Since we only create resources as we need them in the cloud, we will now create a new virtual machine (VM)instance for Drew to use for their analysis.

We will do this as an exercise to give you practice in creating resources. Since the virtual machine will need access to storage on your behalf, you will need to change the **access scope** to give **Full** access to the **Storage** API to the virtual machine.

Before you do anything, think about (and check) your **who**, **where**, and **what**!

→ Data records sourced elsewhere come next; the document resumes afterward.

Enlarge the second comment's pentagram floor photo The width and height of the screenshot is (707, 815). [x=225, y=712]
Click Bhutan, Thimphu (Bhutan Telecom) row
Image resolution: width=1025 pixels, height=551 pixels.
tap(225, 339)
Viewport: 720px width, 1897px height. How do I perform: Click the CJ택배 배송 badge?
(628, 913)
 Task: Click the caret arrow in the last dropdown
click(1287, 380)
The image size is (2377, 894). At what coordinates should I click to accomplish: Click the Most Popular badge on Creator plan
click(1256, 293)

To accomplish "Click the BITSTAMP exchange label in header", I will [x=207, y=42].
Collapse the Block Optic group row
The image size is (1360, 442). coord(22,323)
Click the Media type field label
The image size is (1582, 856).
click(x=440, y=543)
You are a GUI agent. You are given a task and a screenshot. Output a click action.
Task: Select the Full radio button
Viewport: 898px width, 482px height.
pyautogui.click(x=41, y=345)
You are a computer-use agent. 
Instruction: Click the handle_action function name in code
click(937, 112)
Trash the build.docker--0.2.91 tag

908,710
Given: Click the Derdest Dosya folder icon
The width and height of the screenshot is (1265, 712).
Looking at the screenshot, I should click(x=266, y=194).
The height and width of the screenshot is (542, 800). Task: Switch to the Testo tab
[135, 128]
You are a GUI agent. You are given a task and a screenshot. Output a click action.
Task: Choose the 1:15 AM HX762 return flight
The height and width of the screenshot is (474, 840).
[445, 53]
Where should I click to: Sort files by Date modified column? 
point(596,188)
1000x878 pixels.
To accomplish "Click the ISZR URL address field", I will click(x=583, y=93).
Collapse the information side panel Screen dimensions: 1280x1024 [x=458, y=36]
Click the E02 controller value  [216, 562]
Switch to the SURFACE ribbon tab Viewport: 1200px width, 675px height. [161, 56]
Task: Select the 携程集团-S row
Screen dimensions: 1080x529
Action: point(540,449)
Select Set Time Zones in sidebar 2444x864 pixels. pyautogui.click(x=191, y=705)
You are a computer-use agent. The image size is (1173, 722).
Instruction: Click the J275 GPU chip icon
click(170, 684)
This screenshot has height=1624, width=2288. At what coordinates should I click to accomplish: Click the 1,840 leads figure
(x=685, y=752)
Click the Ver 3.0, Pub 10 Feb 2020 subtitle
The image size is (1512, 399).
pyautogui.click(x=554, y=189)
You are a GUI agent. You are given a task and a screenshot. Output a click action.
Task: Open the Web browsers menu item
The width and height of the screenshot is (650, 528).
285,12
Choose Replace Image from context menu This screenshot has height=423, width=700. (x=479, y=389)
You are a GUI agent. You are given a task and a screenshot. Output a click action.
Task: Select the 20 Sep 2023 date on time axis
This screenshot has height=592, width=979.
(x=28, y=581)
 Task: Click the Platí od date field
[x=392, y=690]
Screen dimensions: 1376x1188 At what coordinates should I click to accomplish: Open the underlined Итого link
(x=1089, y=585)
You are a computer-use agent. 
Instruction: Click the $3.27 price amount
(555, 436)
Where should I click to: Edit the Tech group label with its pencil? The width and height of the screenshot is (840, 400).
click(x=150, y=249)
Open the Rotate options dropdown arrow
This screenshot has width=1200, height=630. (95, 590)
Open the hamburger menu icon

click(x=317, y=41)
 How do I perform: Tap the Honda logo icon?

*Instructor: place the exercise instructions below on the screen*

*When you are done feel free to connect to the virtual machine on your own for additional practice.  Once everyone has created their VM we will connect to the machine as described below.*

:::{admonition} Exercise 6
:class: exercise

Using the console navigate to the "Compute Engine" service and create a new VM with the following properties.
  * Set the VM instance **name** to "**essentials**"
  * Select a bit larger VM instance by changing the machine **type** to "**e2-standard-2**".
  * Set the VM instance API access for "**Storage**" to "**Full**".  This can be found under "Identity and API access" on the "create an instance" page and then selecting  "**Set access for each API**" and change "Storage" to "Full". *This will allow the VM to create, read, write, and delete all storage buckets in the project"*
  
:::

Please verify that the virtual machine was created as above.  If you are unsure delete the virtual machine instance and create it again.

Verify that the **Compute Engine default service account** is being used.
![compute-iam-service-account](img/compute-iam-service-account.png)

Change **Access scopes** to **Set access for each API**
![compute-iam-scope-top](img/compute-iam-scope-top.png)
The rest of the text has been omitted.